Limiting ourselves to Excess of Claim agreements, which comprise the majority of those in existence for liability risks, a significant development in compensation in the form of annuities would result in coverage scenarios drastically different from those to which we are accustomed, as we have observed in the markets in which this form has become widespread over recent years – mainly the UK and France.
Essentially, given the need to establish the last cost reserve according to recognised actuarial criteria, this would result in a significant increase in the number of claims to falling under the Excess of Claim cover, and consequently an increase in the reinsurer’s commitment.
Current practice is for the insurance company to pay out the claim to the injured party in one single instalment (“amount capitalised at current values”), after which it charges the reinsurer for the part in excess of the monetary limit (retention) specified in the reinsurance contract.

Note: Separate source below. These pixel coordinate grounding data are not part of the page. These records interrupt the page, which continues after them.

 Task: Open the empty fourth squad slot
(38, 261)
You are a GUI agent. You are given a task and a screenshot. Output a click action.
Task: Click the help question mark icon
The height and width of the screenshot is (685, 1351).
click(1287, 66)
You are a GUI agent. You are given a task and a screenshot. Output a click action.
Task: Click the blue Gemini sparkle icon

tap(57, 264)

Under a scenario in which an indexed lifelong annuity is awarded, the number of claims and their amounts will have a much greater impact on reinsurance contracts compared to the present, even though they are subject to the application of the Index Clause.

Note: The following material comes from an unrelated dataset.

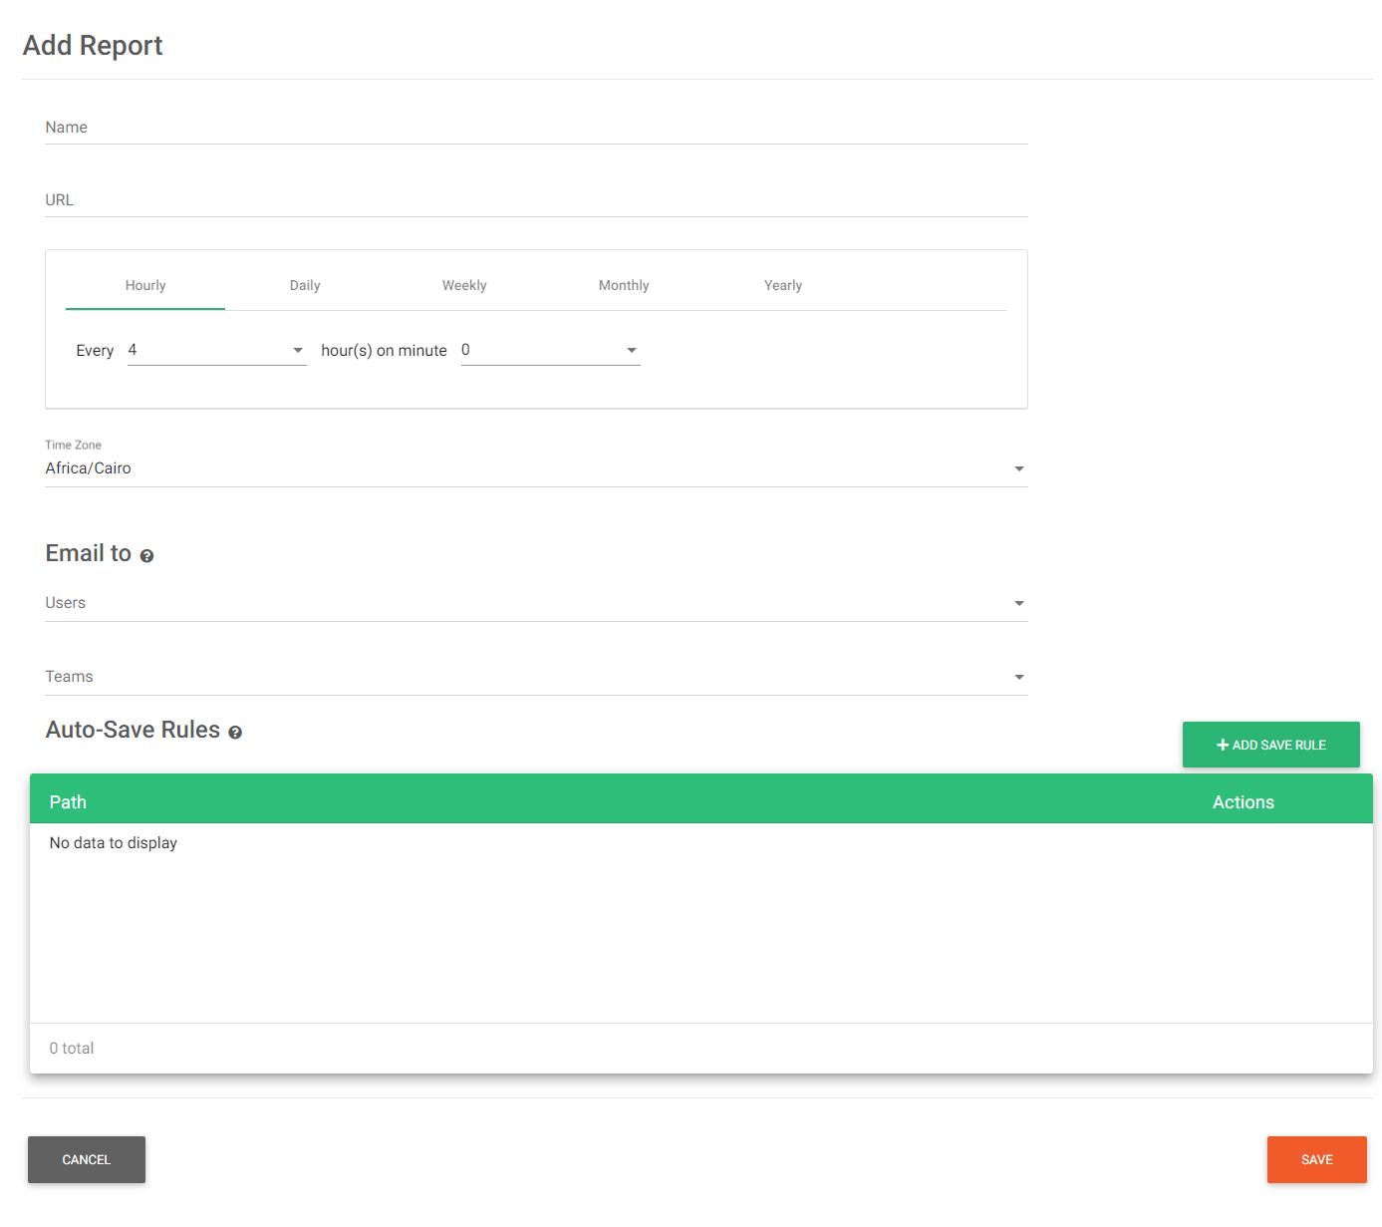Select the Hourly schedule tab
The image size is (1382, 1227).
pos(145,285)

The text of the contract will therefore have to be reviewed in order to deal with this change by stipulating that the parties shall agree upon both the actuarial methods to be applied in order to determine the last cost as well as the arrangements for sharing that cost between the ceding company and the reinsurer.
As regards this last aspect, we can state that there are essentially two methods.
Under the first, the reinsurer starts reimbursing the ceding company when the total amount of the annuities and other payments made to the injured party exceeds the priority specified in the Excess of Claim.
The second, which is more common in France, is based on the direct participation of the reinsurer in the payment of the annuity in the same percentage resulting from the ratio between the priority and the discounted cost of the claim. In other words, if the discounted cost of the claim is 3 million euros and the priority under the contract is 2 million euros, then the reinsurer will immediately pay one-third of the annuity even if the total amount paid does not exceed the priority.
It is evident that the cost of the reinsurance premium will also differ, depending also on the different cash flow structure.
In any case, the contracts also contain clauses providing for a review of the terms, which may be activated in the event of changes in exogenous factors such as interest rates, or cut-off clauses that cancel the commitments after an agreed number of years.
However, perhaps the choice of reinsurer is the most critical factor for a ceding company within a scenario involving compensation in the form of an annuity.
If liability coverage is already defined as long-tail business, where the reliability over time of the reinsurer is fundamental, in cases involving very long-term annuities, this aspect becomes vital for granting future sustainability and effective cover, and thus ultimately for protecting the original insured.
Alongside the rating, specific technical expertise and support in the management of the claim, shall constitute the pillars on which the relationship between the ceding company and the reinsurer has to be founded, which in this case more than in any other can be defined as a genuine partnership.
Endnotes
- Court of Cassation, 3rd Division, Judgement No. 24451 of 18 November 2005.